No.	Sensing Probe	Detection Limit	Fabrication Method	Ref
1	Thiazolidinone	40 mM	Self-assembly	[23]
2	Phenothiazine	0.1 mM	Covalent coupling	[24]
3	Pyrene	0.18 M	Reversible addition-fragmentation chain-transfer	[25]
4	2-Thiohydantoin moieties	25 μM	Radical polymerization	[26]
5	Fluorescein	0.22 μM	Host–guest interaction	This work

). In addition, many of the reported sensors involve poorer reuse performance. On the other hand, the present sensing system is cost-effective, selective, exhibits simple naked-eye sensing, and is suggested to be utilized to detect H₂O₂ in a real water environment.
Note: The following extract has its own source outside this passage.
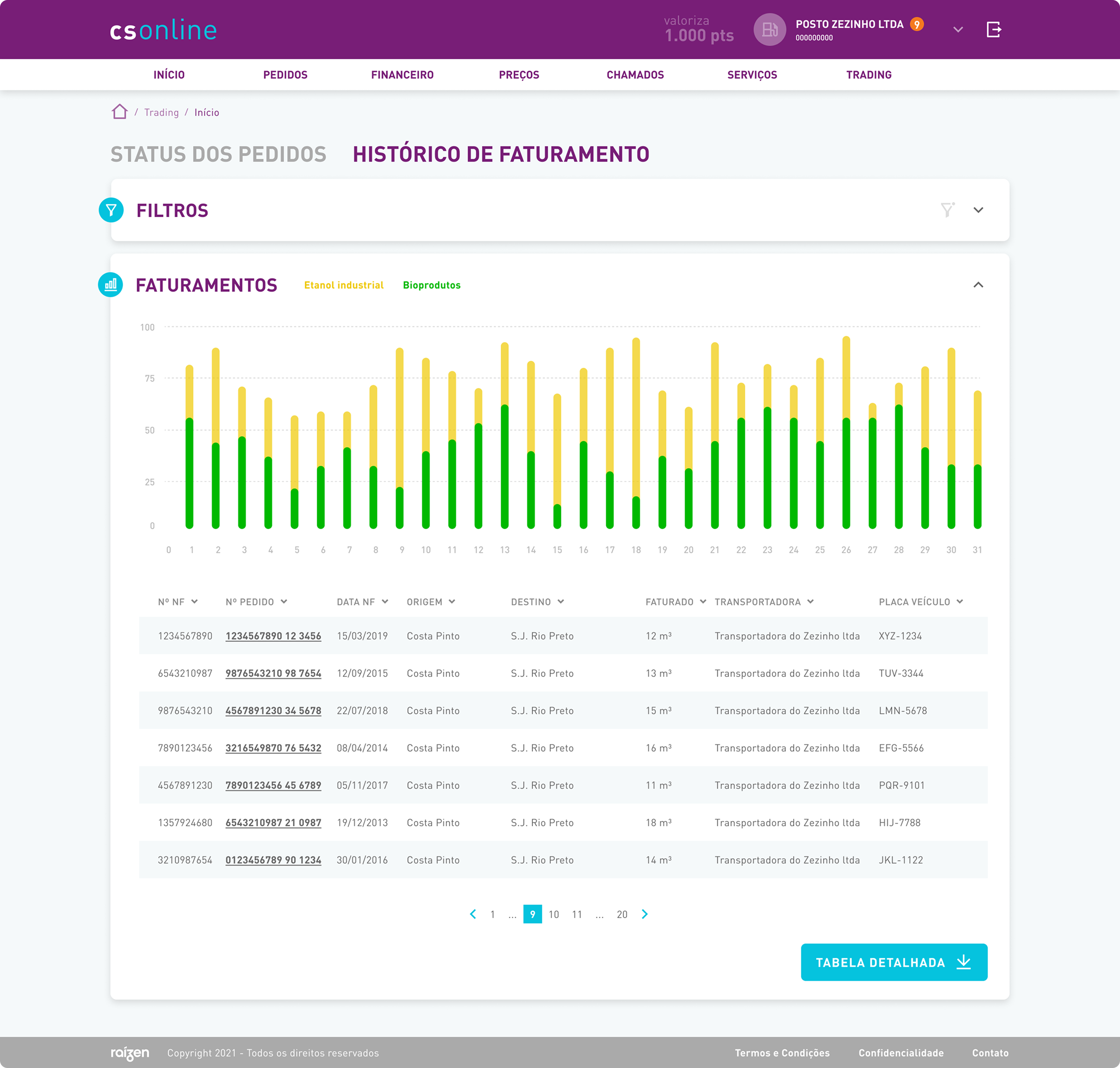The width and height of the screenshot is (1120, 1068).
Task: Click the Faturamentos bar chart icon
Action: pos(111,285)
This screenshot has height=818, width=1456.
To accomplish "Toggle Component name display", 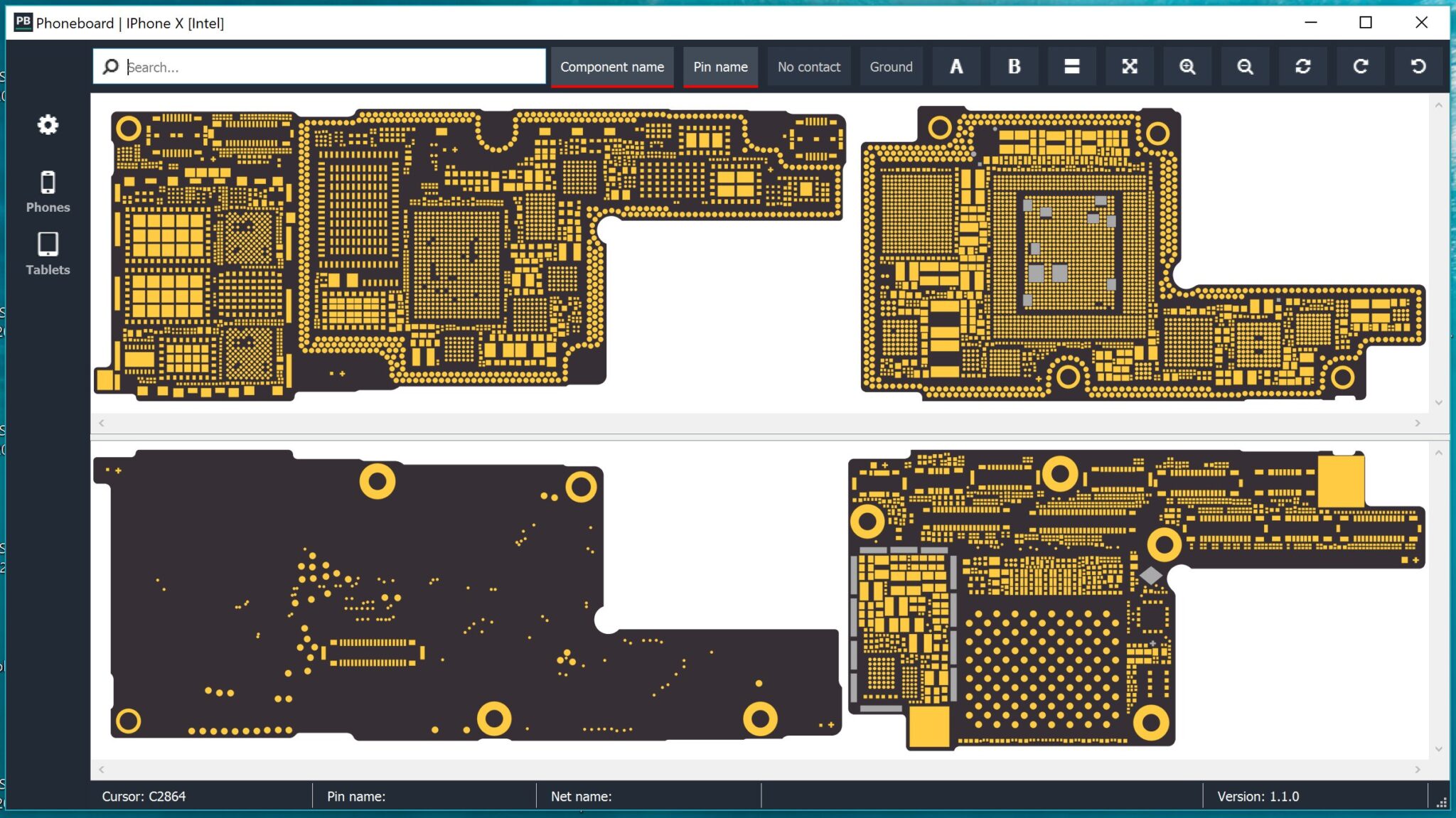I will click(611, 67).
3.8. Universality of the Hydrogel Sensor

Inspired by the remarkable function of the hydrogel sensor in solution for H₂O₂, the response of the hydrogel sensor for H₂O₂ in flowing and static water environments was further investigated. The hydrogel sensor was colored from transparent to light aubergine (about 6 min) after the sensor was exposed to the flowing H₂O₂ solution (10⁻⁴ mol/L). The color changed to sharp aubergine after 10 min. In a large container insulated from the atmosphere, the hydrogel sensor was exposed to a static H₂O₂ solution. An interesting fact was that when the gel was steeped in 10⁻⁷ mol/L H₂O₂ solution for 3 h, the hydrogel sensor changed color. During the experiment for detection performance, the hydrogel sensor had no response when contacting a small quantity of H₂O₂ solution whose concentration was no more than 10⁻⁷ mol/L. In accordance with the experimental phenomenon, it was summarized that a cumulative effect may appear in the hydrogel sensor that could result in the reduction of the detection limit to some extent. Thus, analyzing the sensing performance and process of the hydrogel sensor can open a new avenue for developing significant, long continuous, and fast-responding test strips for precisely detecting H₂O₂ by convenient naked-eye observation, which is of particular importance in the immediate monitoring of H₂O₂ in both natural aqueous environments and liquid environments around chemical industrial regions. Meanwhile, observing color changes by the naked eye simplifies and speeds up the detection of H₂O₂. Therefore, this technological proposal will be a reliable method and a suitable selection for the detection of H₂O₂ in aqueous environments.

4. Conclusions

In summary, based on the H₂O₂ probe FLA-Boe, we developed an easily operated and commonly applicable strategy to synthesize a H₂O₂ responsive hydrogel sensor with on–off switching and color-changing fluorescence features. Hydrogel sensors were utilized smoothly for the determination of trace amounts of H₂O₂ in water samples, which indicates that hydrogel sensors are available for use by common people and scientists depending on practical requirements. Additionally, this method has potential applications in establishing novel monitoring and detection mechanisms and systems that cover detection systems for flowing and static water environments, etc. It is expected that this method may provide diverse and novel strategies to exploit smarter systems that include functions, such as synergistic visual detection and efficient sensing.